== INSTRUCTIONS FOR THE TASK ==
Go through the data below. Pull out every line that has the word "bottom".

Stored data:
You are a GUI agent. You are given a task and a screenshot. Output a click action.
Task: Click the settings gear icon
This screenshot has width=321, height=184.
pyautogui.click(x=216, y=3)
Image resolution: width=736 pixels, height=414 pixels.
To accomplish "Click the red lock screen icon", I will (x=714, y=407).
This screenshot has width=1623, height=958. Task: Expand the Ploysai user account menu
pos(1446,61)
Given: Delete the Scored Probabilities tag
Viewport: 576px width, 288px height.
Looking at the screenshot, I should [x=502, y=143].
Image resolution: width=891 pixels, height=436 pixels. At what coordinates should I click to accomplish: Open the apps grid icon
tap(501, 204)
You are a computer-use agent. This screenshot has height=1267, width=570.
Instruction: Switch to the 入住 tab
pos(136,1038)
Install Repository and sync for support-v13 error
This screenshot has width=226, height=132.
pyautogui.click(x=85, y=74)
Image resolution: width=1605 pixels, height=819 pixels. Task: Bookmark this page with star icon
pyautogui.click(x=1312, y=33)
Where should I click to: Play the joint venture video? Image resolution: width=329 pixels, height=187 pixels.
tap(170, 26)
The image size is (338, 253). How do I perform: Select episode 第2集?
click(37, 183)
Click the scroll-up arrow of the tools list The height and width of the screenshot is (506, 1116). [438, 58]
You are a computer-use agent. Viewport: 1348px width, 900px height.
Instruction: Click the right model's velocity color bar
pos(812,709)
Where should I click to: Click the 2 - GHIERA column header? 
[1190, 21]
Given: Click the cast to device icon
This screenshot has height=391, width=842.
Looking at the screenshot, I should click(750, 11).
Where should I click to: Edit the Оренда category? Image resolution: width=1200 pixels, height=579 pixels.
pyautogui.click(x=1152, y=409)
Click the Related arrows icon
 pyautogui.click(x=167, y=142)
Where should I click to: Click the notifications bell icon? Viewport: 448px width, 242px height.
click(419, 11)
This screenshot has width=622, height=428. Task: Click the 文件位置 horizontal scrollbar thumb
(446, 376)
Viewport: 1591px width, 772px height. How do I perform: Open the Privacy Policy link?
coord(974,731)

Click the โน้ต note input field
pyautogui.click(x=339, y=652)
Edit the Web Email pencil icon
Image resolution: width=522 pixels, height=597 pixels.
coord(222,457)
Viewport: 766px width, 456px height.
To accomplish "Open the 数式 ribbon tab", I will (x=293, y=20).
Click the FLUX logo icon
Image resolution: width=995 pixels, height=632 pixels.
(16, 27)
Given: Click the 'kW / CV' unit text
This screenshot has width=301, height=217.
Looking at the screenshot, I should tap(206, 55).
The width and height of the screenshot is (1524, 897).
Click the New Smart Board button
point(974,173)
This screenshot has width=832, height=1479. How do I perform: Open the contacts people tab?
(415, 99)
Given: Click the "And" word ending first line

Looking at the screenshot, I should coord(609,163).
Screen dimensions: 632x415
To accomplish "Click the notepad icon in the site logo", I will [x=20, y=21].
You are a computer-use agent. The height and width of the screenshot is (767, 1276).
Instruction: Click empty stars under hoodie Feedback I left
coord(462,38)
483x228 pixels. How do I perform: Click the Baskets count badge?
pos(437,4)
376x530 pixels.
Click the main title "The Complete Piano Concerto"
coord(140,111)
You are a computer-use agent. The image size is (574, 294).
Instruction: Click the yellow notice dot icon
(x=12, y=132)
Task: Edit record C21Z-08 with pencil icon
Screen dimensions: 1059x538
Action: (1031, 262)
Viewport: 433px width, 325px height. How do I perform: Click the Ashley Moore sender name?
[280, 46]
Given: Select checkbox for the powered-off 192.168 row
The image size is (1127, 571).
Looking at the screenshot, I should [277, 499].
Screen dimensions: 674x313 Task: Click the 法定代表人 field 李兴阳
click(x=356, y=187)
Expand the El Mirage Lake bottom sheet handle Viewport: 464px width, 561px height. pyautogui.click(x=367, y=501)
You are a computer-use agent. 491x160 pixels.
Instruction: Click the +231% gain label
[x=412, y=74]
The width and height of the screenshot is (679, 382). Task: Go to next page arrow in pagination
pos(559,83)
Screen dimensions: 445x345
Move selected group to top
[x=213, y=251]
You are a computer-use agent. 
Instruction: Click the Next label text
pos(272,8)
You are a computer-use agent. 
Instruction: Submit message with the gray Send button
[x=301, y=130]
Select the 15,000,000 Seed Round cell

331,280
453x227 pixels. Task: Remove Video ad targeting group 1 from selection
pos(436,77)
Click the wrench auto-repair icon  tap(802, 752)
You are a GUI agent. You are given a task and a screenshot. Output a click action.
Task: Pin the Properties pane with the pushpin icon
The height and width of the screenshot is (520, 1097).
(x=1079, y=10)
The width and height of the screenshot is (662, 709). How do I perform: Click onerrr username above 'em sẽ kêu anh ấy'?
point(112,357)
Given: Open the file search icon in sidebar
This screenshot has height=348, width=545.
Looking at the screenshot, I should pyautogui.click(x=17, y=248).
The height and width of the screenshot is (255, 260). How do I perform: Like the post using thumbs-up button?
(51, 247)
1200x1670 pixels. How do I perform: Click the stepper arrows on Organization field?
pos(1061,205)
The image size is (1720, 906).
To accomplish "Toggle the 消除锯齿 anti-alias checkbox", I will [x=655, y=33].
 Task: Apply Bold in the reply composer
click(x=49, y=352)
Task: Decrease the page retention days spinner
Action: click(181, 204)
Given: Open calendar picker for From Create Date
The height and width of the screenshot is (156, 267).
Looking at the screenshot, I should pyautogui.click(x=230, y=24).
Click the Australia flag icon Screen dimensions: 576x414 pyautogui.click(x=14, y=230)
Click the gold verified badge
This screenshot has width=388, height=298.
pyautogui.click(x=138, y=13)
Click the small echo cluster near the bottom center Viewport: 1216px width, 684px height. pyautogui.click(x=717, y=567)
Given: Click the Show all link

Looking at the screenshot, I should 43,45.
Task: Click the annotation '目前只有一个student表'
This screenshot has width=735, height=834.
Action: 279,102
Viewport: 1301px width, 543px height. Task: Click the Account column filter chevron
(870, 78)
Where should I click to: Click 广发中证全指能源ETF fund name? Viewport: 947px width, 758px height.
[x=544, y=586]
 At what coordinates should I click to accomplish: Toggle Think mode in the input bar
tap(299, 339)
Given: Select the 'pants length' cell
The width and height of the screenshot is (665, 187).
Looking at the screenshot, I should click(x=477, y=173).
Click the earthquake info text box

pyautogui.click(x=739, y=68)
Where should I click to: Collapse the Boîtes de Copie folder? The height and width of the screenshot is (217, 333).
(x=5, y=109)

== RESULT OF THIS TASK ==
Expand the El Mirage Lake bottom sheet handle Viewport: 464px width, 561px height. pyautogui.click(x=367, y=501)
Click the small echo cluster near the bottom center Viewport: 1216px width, 684px height. pyautogui.click(x=717, y=567)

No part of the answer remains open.